Floyd, 227 F.3d at 1037. Those claims, however, would be
distinct from those settled by the M.S.A. Yet the plaintiffs do
not allege any new claims, they merely seek to add the tobacco
companies as defendants to the claims they have alleged against
the State. Moreover, the plaintiffs misconstrue the issue
regarding the scope of the claims settled by the M.S.A. as one of
fact on which they need discovery from the tobacco companies.

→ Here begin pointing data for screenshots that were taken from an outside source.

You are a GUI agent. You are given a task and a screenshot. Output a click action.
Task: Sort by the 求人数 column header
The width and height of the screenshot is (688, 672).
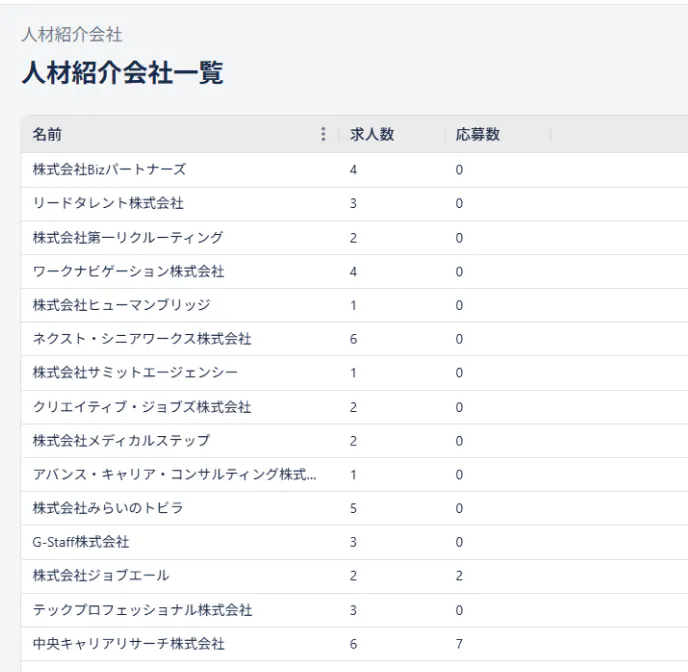pyautogui.click(x=371, y=135)
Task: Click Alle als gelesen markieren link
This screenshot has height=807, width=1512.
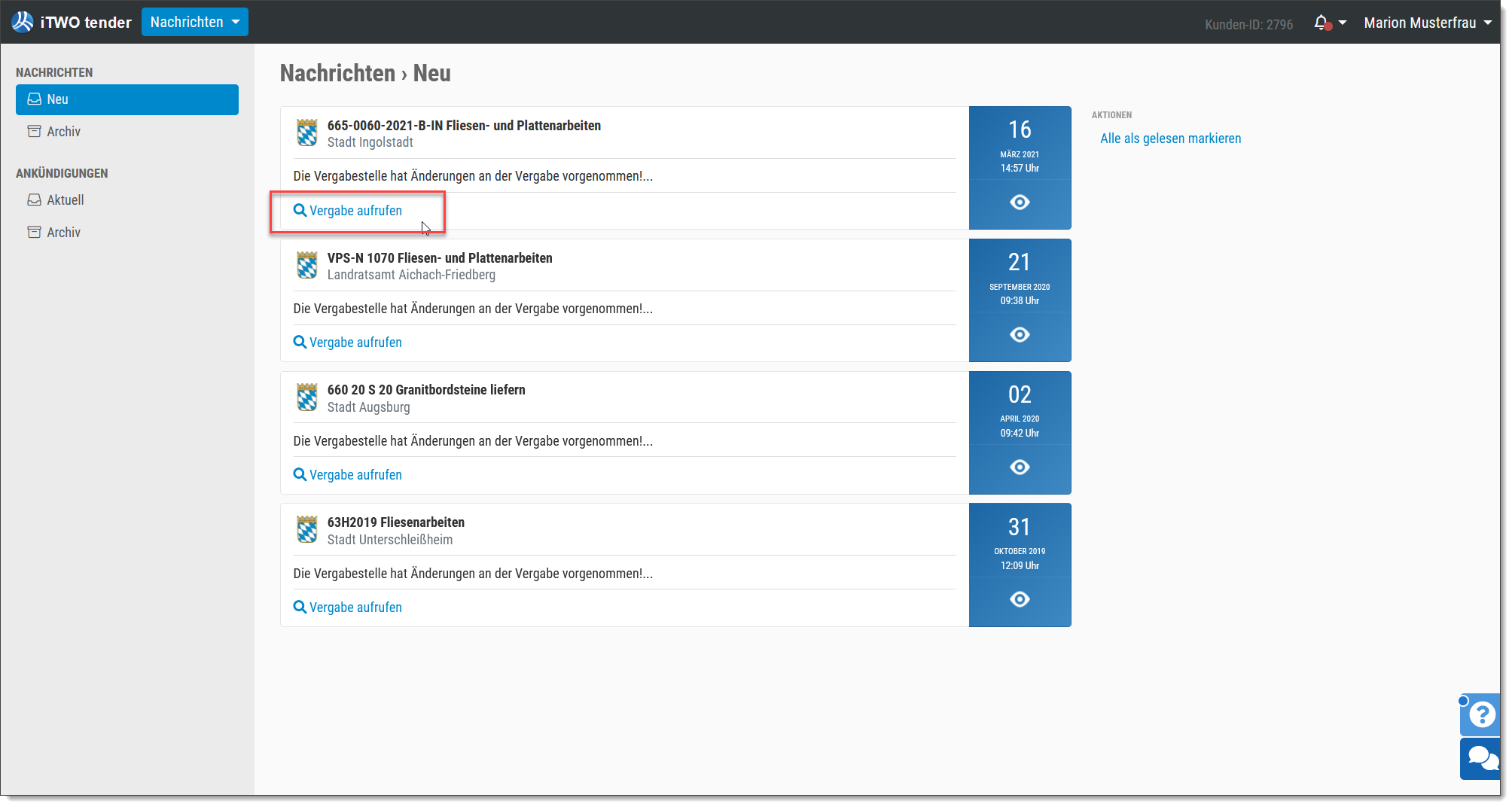Action: 1170,139
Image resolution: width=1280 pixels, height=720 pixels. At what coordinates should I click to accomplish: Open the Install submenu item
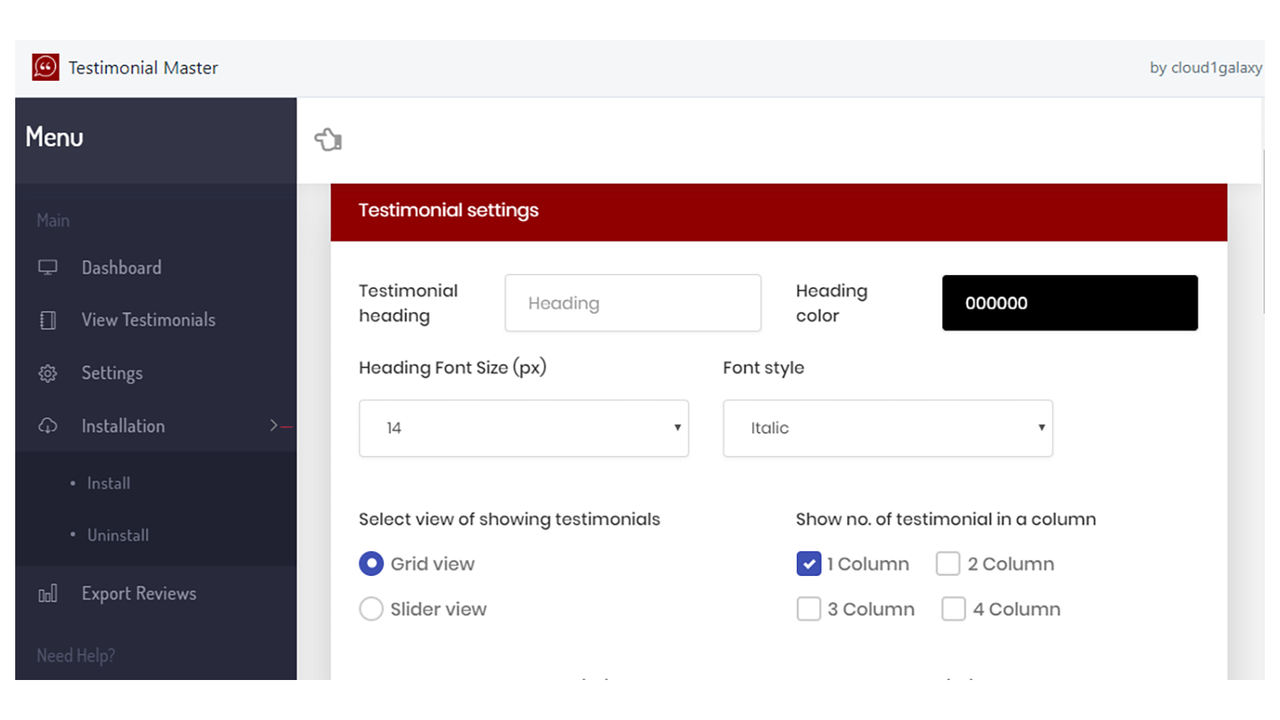point(108,483)
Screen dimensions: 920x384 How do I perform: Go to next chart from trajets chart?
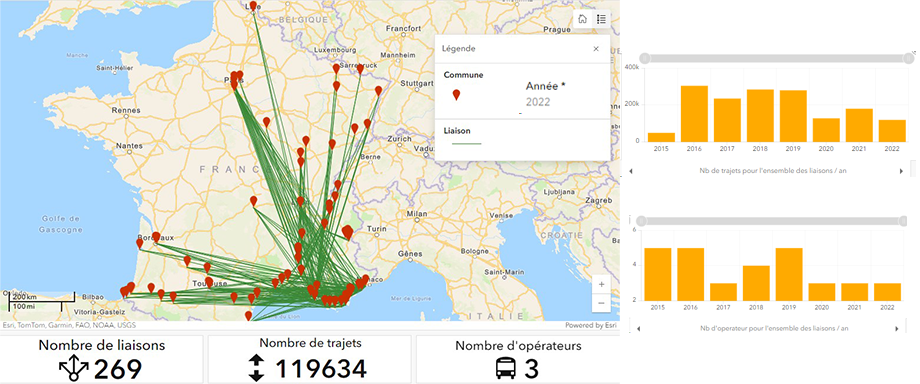coord(902,171)
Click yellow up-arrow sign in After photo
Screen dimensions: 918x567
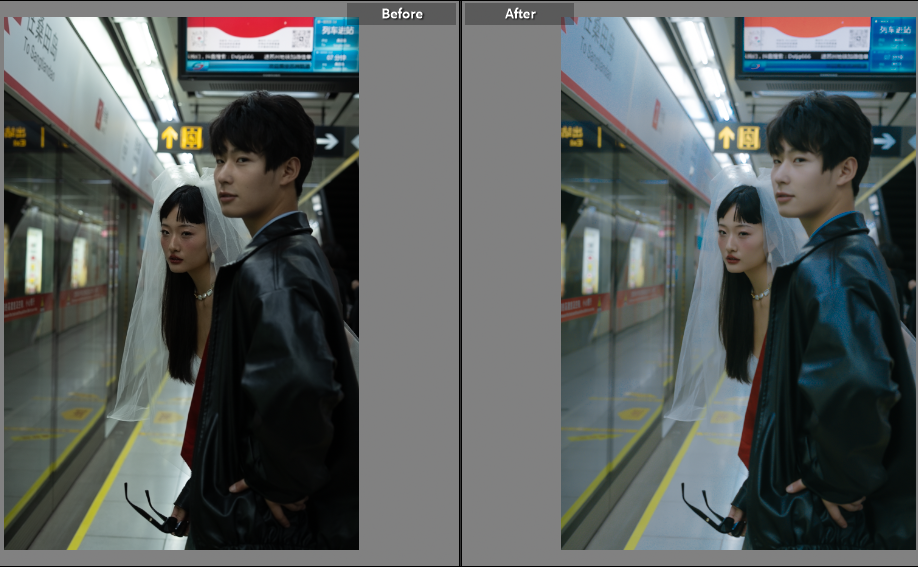tap(727, 138)
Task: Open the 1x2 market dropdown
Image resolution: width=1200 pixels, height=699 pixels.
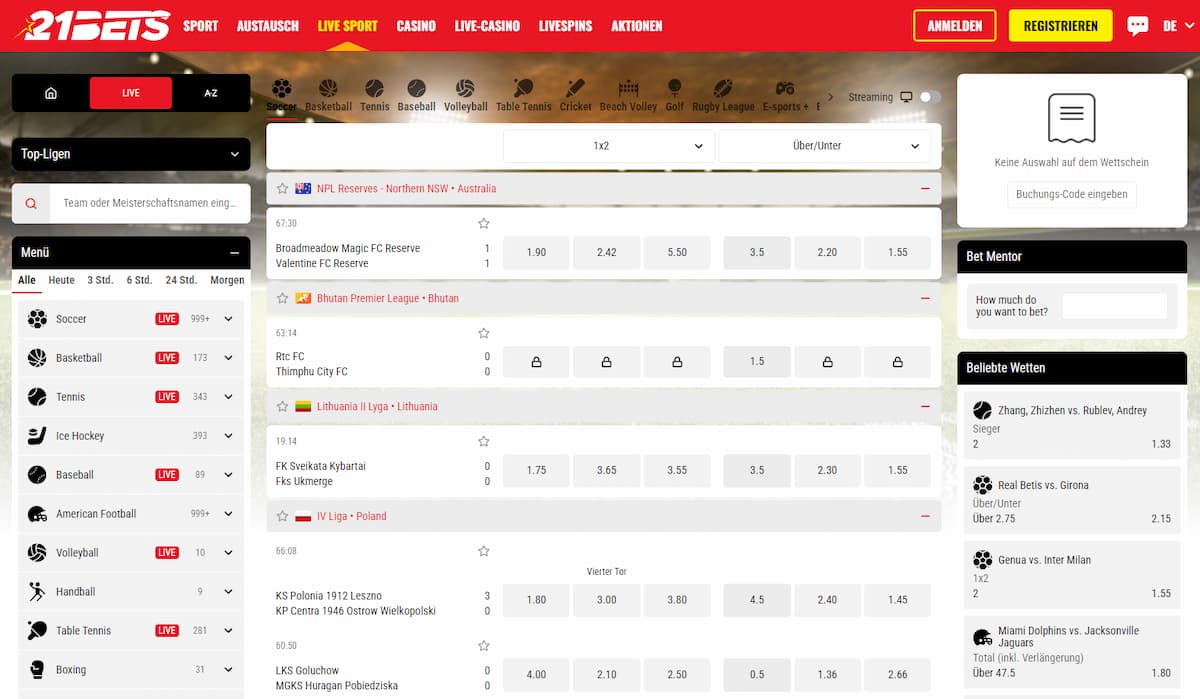Action: pos(607,145)

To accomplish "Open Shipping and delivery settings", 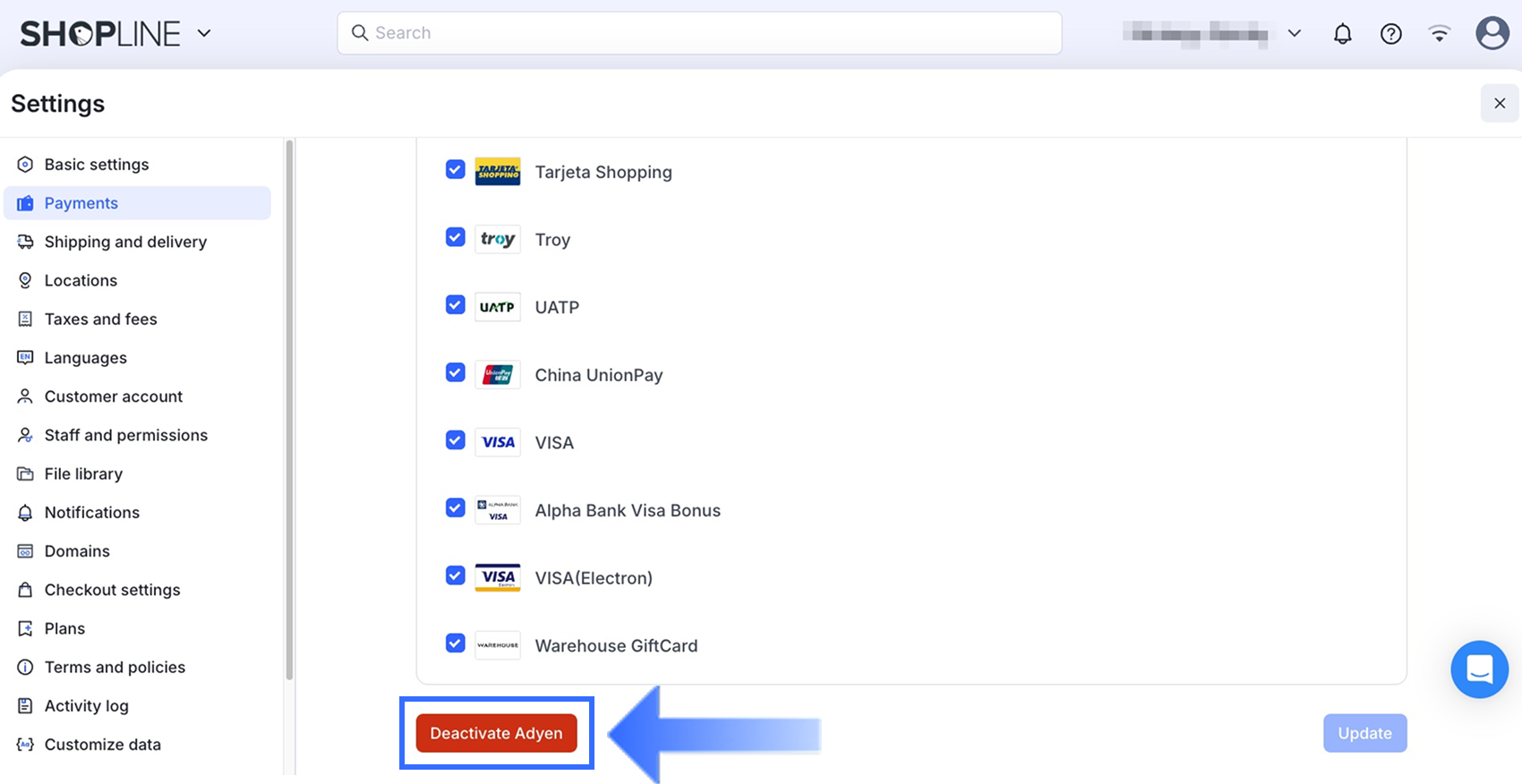I will coord(125,242).
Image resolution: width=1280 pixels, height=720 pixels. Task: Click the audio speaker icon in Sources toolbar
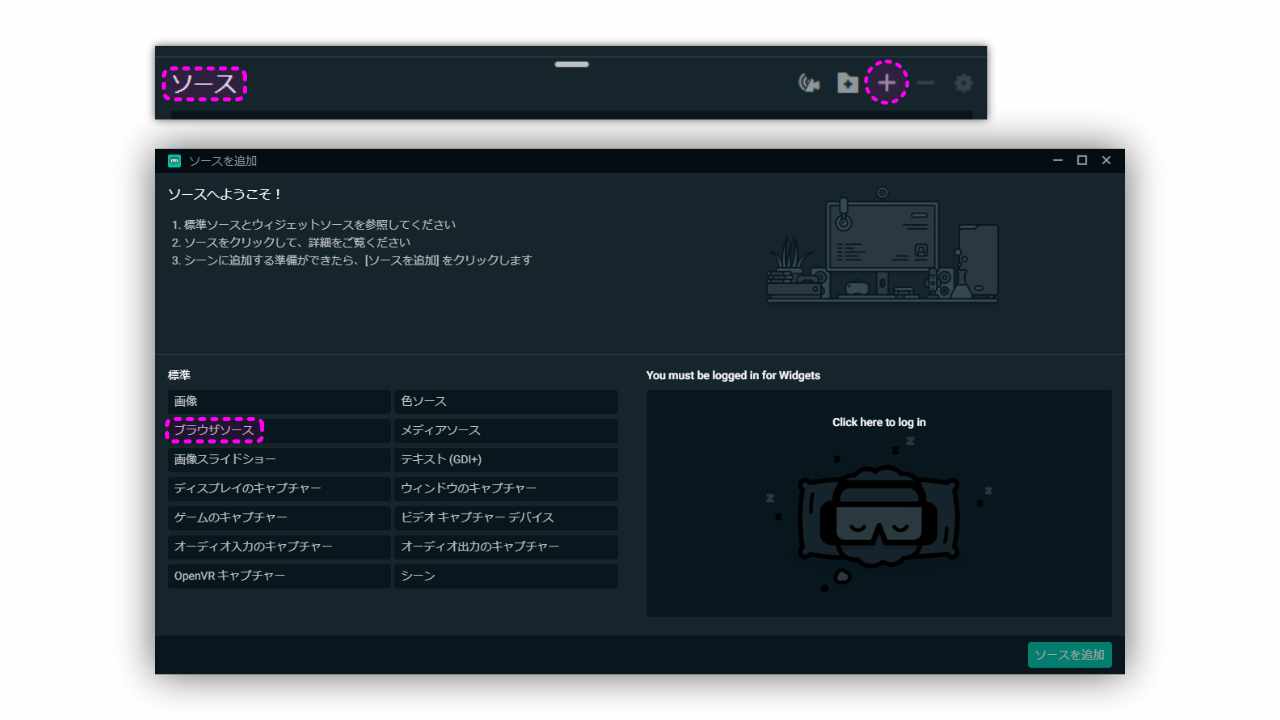(x=808, y=84)
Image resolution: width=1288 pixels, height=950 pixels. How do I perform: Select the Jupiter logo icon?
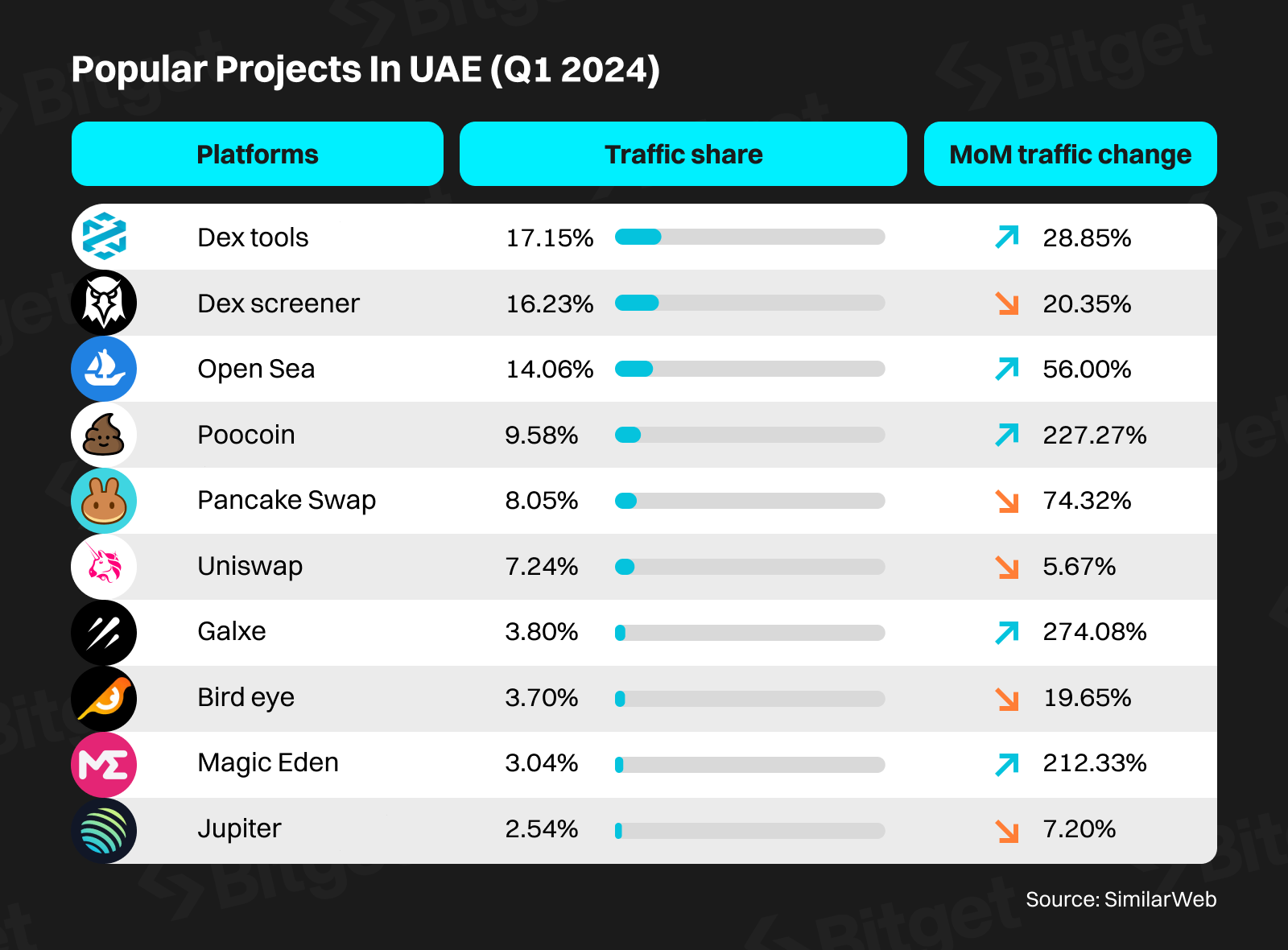coord(104,830)
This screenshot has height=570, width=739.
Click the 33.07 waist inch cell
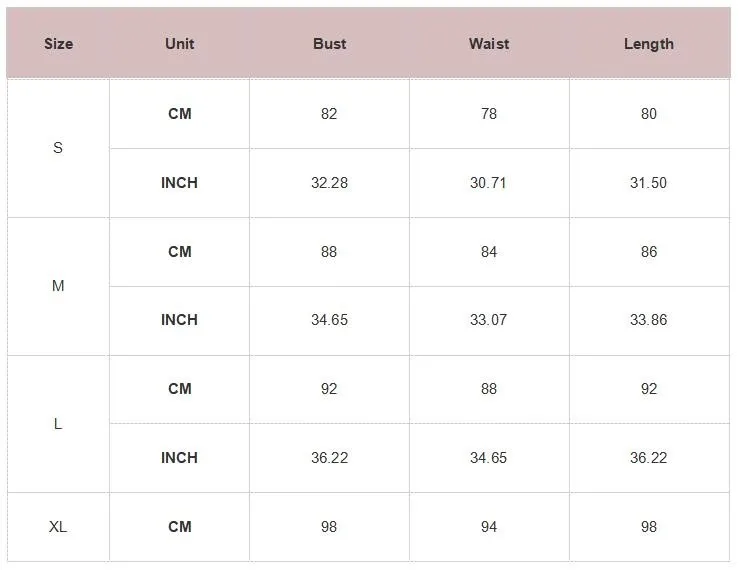(x=489, y=320)
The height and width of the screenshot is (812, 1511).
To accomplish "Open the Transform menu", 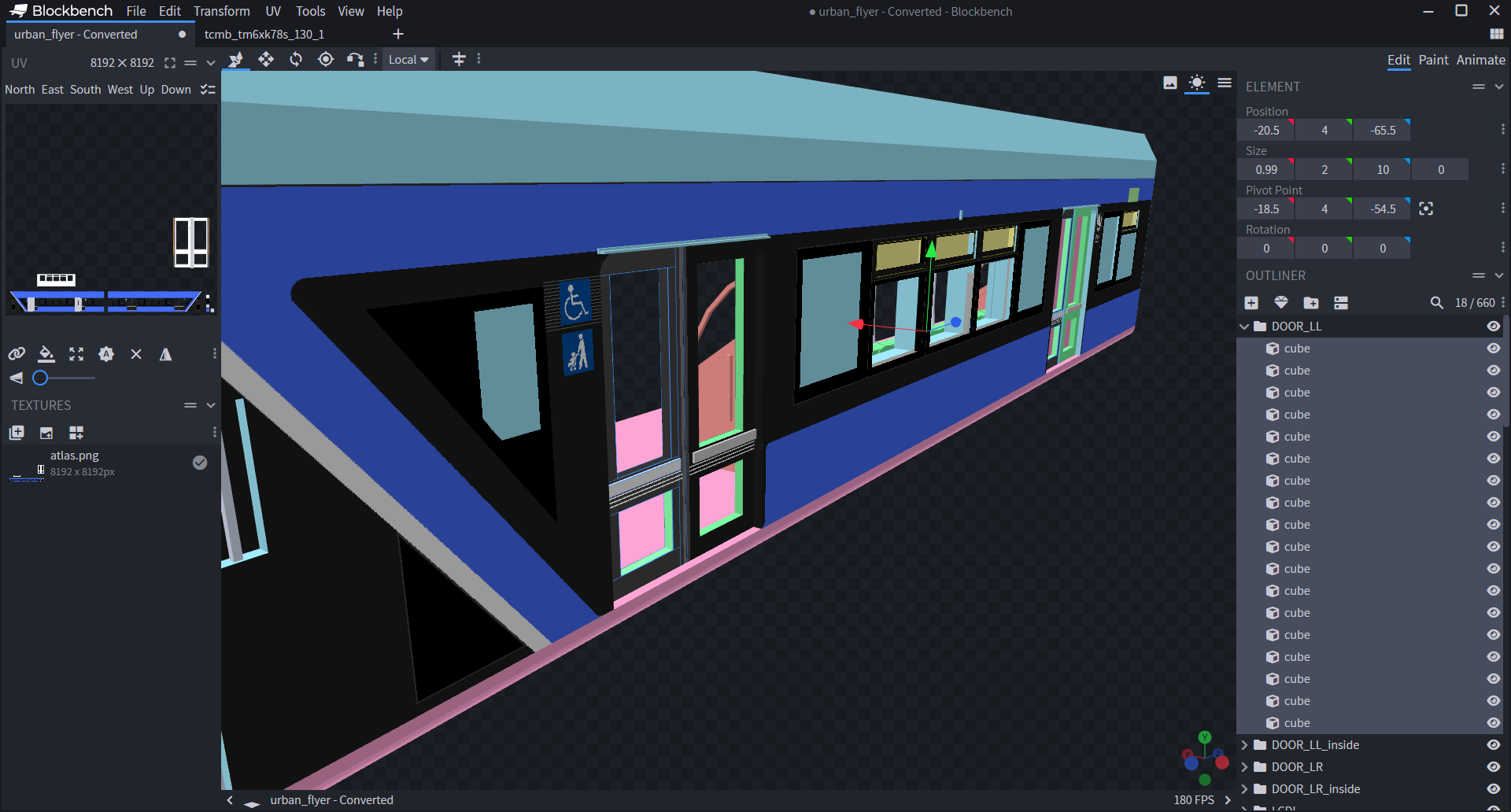I will 221,11.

However, as explained above, the court in Floyd has already
resolved that question by examining the terms of the M.S.A.
itself. Thus, the court will not allow the plaintiffs to amend
their complaint to add the tobacco companies.
The court GRANTS both the State of Illinois defendants'
Supplemental Motion to Dismiss Plaintiffs' Second Amended
Complaint with Further Amendment (# 89), and Citibank's Motion to
Dismiss Plaintiffs' Second Amended Complaint with Further
Amendment (# 97). The court thereby finds the State's Motion to
Dismiss Second Amended Complaint with Further Amendment (# 70),
and Motion to Supplement Defendants' Motion to Dismiss (# 86)
MOOT. Finally, the court DENIES the plaintiffs' Motion for Leave
to Amend Complaint Instanter to Join as Additional Defendants
Herein the Tobacco Companies that Entered into the Master Tobacco
Settlement Agreements (# 96). This case is TERMINATED.